_AUFGABEN_
**A.** Prüfen Sie, ob die folgenden Aussagen mit dem Lesetext übereinstimmen. Antworten Sie jeweils mit Ja oder Nein und zitieren Sie die entscheidenden Worte des Lesetexts wörtlich.
(i) Kardinal Capranica war auf dem Weg zu einem Konzil in Basel.
(ii) Papst Eugen IV. veröffentlichte die Ernennung Capranicas zum Kardinal.
(iii) Das Konzil von Konstanz setzte zwei Päpste ab.
**B.** Schreiben Sie aus dem Lesetext den Abschnitt von „Eine Wende in“ bis „amtierenden Papst durchzusetzen.“ wortgetreu ab.

_LESETEXT_
Im Dienst des Konzils und des Kaisers (1432 – 1442)

Eine Wende in seinem Leben brachte das Jahr 1432. Ein einflussreicher Kirchenfürst, der Kardinal Capranica, machte Station in Siena. Dessen Gefolge schloss sich der inzwischen bekannte Humanist und Dichter an. Der Kardinal befand sich auf dem Weg zu einem Konzil, das nach Basel einberufen war. Capranica führte ein persönliches Anliegen nach Basel. Er war von Papst Martin V. (1417 – 1431) zum Kardinal ernannt worden, ohne dass diese Ernennung veröffentlicht worden war und so juristische Gültigkeit erlangt hätte. Als der Nachfolger Martins, Papst Eugen IV. (1431 – 1447), sich weigerte, die Erhebung Capranicas zum Kardinal zu publizieren, wandte sich Capranica an das Konzil, um sein Recht gegen den amtierenden Papst durchzusetzen.

Dieses Vorgehen wirft ein bezeichnendes Licht auf die kirchenpolitische Situation in der ersten Hälfte des 15. Jahrhunderts. Im Mittelpunkt theologischer und kirchenpolitischer Auseinandersetzungen stand die Frage: Wer hat das Sagen in der Kirche? Wer hat die höchste Entscheidungsgewalt? Der Papst oder das Konzil? Diese Frage war akut geworden, als es am Ende des 14. Jahrhunderts (seit 1378) zwei miteinander rivalisierende Päpste mit je einem eigenen Hofstaat, internationalen Unterstützern und Finanziers gab. Der eine Papst residierte in Rom, der andere im französischen Avignon. Das Problem eskalierte, als seit dem Jahre 1409 ein weiterer Papst den Alleinvertretungsanspruch in der Kirche für sich reklamierte. Was war zu tun, um die Überzahl von drei Päpsten auf das Normmaß eines Pontifex maximus zurückzuführen? Angesichts der unklaren Rechtslage und der Unversöhnlichkeit der Streithähne konnte nur der Spruch eines allgemeinen Konzils Abhilfe schaffen. Diese Entscheidung traf das Konzil von Konstanz (1414 – 1418). Es setzte die drei Päpste ab und installierte einen neuen: Martin V.

_ÜBUNGSDATEN_
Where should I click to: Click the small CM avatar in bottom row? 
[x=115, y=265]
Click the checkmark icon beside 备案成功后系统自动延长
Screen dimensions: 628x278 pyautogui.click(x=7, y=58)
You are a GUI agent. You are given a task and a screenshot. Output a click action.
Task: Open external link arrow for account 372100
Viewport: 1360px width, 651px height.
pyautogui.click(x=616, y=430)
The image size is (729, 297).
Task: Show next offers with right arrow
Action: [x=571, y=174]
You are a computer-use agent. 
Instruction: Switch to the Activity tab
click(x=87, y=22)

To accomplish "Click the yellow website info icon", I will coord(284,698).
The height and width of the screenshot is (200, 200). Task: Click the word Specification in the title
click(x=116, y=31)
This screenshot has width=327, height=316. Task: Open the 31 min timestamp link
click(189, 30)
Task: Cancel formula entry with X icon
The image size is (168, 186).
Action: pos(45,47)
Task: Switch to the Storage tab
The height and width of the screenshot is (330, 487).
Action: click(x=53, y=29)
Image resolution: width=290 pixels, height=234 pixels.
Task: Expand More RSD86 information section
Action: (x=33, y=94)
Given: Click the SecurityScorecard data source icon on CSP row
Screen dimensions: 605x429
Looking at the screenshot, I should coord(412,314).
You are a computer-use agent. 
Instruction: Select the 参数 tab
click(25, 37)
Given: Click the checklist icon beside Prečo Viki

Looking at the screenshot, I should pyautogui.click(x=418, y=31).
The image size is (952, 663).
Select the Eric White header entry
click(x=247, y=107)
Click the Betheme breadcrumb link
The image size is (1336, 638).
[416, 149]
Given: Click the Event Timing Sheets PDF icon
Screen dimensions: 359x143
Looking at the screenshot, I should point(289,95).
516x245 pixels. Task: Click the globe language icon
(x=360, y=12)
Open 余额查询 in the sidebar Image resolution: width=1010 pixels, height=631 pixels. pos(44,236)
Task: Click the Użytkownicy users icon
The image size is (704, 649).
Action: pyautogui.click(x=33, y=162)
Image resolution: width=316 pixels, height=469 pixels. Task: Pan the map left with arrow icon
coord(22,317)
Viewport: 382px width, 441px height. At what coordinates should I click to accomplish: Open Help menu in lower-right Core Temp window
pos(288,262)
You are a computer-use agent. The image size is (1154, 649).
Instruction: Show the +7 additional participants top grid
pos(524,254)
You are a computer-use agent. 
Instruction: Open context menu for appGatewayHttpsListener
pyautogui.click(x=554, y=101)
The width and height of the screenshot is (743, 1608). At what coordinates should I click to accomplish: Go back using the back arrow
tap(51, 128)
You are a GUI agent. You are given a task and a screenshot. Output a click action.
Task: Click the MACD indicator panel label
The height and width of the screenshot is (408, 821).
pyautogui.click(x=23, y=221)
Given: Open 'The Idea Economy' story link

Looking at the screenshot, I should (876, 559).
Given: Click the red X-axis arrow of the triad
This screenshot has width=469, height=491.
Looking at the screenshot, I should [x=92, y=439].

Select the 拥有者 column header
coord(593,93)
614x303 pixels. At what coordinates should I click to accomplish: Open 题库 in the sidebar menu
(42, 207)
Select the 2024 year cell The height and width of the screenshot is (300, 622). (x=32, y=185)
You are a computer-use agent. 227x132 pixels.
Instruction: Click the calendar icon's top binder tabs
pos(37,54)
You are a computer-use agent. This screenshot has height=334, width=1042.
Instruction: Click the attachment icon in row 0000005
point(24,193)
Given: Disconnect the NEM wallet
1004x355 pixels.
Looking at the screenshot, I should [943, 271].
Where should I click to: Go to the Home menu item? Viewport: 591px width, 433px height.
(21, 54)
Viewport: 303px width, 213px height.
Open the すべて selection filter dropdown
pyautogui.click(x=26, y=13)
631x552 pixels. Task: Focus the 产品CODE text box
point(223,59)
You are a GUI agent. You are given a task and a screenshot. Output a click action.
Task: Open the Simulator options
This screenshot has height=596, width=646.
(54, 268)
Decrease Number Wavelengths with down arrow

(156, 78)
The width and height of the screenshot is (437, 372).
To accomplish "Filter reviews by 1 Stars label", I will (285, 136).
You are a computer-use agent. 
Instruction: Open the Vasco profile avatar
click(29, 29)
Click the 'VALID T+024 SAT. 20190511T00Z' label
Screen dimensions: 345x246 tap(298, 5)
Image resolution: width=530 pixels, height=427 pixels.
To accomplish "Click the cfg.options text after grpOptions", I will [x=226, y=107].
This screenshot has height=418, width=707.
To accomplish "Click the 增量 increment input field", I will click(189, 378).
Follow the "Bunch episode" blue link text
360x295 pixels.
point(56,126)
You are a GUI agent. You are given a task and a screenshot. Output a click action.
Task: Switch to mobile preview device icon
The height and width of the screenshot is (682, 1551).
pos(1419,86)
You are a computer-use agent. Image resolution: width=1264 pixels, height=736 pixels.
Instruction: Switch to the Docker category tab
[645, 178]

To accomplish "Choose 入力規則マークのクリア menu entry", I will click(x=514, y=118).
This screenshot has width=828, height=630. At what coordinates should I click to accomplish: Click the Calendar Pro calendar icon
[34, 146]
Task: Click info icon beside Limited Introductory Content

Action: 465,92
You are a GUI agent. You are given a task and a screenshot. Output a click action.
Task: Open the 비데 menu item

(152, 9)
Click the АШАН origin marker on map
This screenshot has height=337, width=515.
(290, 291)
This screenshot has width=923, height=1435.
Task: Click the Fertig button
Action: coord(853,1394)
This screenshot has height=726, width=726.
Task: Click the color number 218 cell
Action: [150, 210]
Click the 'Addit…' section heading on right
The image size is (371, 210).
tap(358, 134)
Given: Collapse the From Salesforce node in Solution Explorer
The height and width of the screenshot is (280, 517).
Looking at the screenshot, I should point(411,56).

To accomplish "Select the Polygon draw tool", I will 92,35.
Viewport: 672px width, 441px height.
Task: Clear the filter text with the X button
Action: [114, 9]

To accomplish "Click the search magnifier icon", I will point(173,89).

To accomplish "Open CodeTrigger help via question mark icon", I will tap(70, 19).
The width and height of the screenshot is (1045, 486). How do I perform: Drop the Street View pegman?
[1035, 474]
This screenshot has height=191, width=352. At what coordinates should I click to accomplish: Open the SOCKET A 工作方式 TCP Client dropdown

_LÖSUNGEN_
**A.**
(i) Ja: „Der Kardinal befand sich auf dem Weg zu einem Konzil, das nach Basel einberufen war.“
(ii) Nein: „Als der Nachfolger Martins, Papst Eugen IV. (1431 – 1447), sich weigerte, die Erhebung Capranicas zum Kardinal zu publizieren“
(iii) Nein: „Es setzte die drei Päpste ab und installierte einen neuen: Martin V.“

**B.**
Eine Wende in seinem Leben brachte das Jahr 1432. Ein einflussreicher Kirchenfürst, der Kardinal Capranica, machte Station in Siena. Dessen Gefolge schloss sich der inzwischen bekannte Humanist und Dichter an. Der Kardinal befand sich auf dem Weg zu einem Konzil, das nach Basel einberufen war. Capranica führte ein persönliches Anliegen nach Basel. Er war von Papst Martin V. (1417 – 1431) zum Kardinal ernannt worden, ohne dass diese Ernennung veröffentlicht worden war und so juristische Gültigkeit erlangt hätte. Als der Nachfolger Martins, Papst Eugen IV. (1431 – 1447), sich weigerte, die Erhebung Capranicas zum Kardinal zu publizieren, wandte sich Capranica an das Konzil, um sein Recht gegen den amtierenden Papst durchzusetzen.